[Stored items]
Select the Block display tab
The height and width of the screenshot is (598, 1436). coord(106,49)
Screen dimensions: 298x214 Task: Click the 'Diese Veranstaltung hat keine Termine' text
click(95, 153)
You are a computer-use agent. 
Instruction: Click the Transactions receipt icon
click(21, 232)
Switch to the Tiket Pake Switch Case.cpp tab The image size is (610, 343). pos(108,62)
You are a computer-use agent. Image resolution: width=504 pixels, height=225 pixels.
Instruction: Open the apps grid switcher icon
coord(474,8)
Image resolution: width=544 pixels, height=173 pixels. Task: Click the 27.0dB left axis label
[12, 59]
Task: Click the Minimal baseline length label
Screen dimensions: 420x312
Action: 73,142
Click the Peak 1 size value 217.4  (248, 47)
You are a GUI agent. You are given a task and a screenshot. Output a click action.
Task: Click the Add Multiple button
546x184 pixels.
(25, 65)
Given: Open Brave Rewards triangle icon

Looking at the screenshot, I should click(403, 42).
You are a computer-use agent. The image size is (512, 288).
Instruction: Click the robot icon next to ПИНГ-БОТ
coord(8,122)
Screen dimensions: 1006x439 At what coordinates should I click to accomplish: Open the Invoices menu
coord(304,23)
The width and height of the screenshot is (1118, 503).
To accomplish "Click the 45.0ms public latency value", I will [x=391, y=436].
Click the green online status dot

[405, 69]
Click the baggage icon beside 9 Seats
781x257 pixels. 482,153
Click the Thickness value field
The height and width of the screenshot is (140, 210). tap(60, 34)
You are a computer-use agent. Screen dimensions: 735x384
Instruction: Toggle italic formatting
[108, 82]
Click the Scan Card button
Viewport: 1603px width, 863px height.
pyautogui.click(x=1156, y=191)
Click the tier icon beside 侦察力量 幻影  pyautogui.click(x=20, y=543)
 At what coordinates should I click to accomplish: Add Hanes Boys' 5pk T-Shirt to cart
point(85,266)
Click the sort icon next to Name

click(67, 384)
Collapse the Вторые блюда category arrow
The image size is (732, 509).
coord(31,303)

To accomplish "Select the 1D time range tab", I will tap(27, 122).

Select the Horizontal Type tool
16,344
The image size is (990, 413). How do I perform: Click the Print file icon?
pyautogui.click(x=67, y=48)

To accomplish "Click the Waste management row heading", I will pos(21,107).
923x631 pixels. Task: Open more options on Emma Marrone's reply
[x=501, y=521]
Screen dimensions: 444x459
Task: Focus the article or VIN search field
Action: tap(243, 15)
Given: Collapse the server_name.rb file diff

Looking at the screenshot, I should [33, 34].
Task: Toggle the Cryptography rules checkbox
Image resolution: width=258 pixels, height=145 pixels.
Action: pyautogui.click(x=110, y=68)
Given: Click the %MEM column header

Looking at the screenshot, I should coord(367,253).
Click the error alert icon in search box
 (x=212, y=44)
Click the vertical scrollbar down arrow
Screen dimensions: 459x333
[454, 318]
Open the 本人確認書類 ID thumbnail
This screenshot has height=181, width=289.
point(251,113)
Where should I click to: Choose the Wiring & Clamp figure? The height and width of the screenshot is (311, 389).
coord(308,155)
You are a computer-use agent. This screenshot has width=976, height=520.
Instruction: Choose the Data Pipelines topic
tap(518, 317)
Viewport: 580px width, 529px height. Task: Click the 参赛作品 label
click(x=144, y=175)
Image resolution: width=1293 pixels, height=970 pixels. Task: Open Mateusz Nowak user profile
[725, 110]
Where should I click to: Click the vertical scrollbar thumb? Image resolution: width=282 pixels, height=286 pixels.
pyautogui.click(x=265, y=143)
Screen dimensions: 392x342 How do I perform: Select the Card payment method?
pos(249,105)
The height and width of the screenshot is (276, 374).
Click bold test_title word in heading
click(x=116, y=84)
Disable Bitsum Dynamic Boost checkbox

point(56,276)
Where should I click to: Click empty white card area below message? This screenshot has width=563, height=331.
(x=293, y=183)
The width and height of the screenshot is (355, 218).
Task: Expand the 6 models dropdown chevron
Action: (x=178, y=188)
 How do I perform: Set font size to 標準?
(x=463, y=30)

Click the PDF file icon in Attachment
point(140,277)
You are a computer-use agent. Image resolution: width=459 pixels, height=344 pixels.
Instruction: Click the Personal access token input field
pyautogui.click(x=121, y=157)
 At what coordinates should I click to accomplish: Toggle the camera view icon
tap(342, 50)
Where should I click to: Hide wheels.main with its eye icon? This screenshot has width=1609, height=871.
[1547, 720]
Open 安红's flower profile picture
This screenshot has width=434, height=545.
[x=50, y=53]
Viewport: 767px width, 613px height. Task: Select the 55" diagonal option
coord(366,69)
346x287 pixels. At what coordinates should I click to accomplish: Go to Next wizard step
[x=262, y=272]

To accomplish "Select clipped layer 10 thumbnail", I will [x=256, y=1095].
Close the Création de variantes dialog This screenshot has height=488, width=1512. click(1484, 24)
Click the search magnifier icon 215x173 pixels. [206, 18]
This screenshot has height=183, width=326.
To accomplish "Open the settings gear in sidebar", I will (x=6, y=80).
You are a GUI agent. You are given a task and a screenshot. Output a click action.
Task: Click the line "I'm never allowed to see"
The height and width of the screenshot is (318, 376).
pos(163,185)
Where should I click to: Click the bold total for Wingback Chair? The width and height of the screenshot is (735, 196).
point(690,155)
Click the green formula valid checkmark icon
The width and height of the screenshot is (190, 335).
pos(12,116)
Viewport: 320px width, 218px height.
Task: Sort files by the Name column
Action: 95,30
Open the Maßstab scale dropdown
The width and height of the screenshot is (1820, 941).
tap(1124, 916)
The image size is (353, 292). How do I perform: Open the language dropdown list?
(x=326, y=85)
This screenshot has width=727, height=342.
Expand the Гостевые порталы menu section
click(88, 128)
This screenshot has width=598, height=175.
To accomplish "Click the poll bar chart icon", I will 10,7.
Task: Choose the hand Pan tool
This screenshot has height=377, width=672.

◆ **WHAT THE EXERCISE ASKS**:
Filter the entries down to the lines holding the string "arrow". Copy each of those lines.

◆ **SOLUTION TO THIS TASK**:
Collapse the Вторые блюда category arrow
Click the vertical scrollbar down arrow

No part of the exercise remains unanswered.